Firefighters worked for several hours to put down at fire at a Holcim Inc. cement and aggregates plant in Hagerstown, MD from late Monday night into the early hours of Tuesday, several local media organizations reported.

Local television news station WHAG reported that about 100 firefighters took part in the incident, responding to the Holcim site at 1260 Security Rd. in Hagerstown after dispatchers received a call at about 10:30 p.m. No injuries resulted from the fire, several sources said.

“We had an overloaded conveyor belt catch fire and burn,” Long Meadow Volunteer Fire Department Deputy Chief Adam Hopkins told Shock-Advised.com, a blog covering EMS news in Washington County, MD authored by a paramedic and journalist. “The fire was difficult to access and required extensive work to access.”

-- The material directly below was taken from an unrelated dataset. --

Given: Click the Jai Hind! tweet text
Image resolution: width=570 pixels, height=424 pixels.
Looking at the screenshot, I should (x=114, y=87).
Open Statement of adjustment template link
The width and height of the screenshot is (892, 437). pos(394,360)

The firefighters did not have adequate access to water, and responders had to bring in two tanker task forces, Hopkins said in the blog.

In October 2016, Holcim held a ribbon cutting ceremony to celebrate the completion of a $96 million investment in the Hagerstown facility, which upgraded the facility to increase efficiency and comply with federal regulations relating to the environment, according to the Hagerstown Herald-Mail. The upgrade to the plant, in which some new equipment was installed and a tall tower was added, increased production output by some 200,000 tn per year, the newspaper said.

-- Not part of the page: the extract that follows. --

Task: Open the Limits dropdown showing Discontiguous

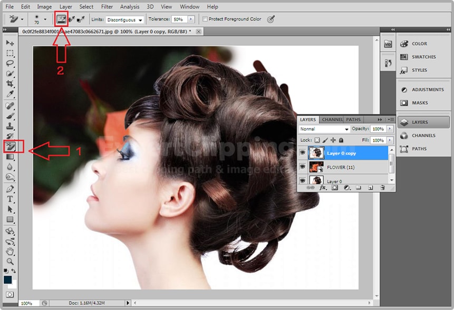Action: 124,19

“We mine limestone here locally, and we mix it with some other local materials,” chief executive officer of LagargeHolcim’s U.S. operations, John Stull, told the Herald-Mail in October. “We grind it up into a very fine powder. We put that into the tower. We heat it up, and we start removing the water and some of the C02 (carbon dioxide). And then, when it goes to the kiln, we actually start to bond the various particles together so that it makes cement.”

Stull said in the 2016 newspaper article that the tower’s equipment brings the materials closer to a source of heat, boosting efficiency and the cleanliness of the process.

It is unclear what part of the facility the conveyor belt caught on fire in.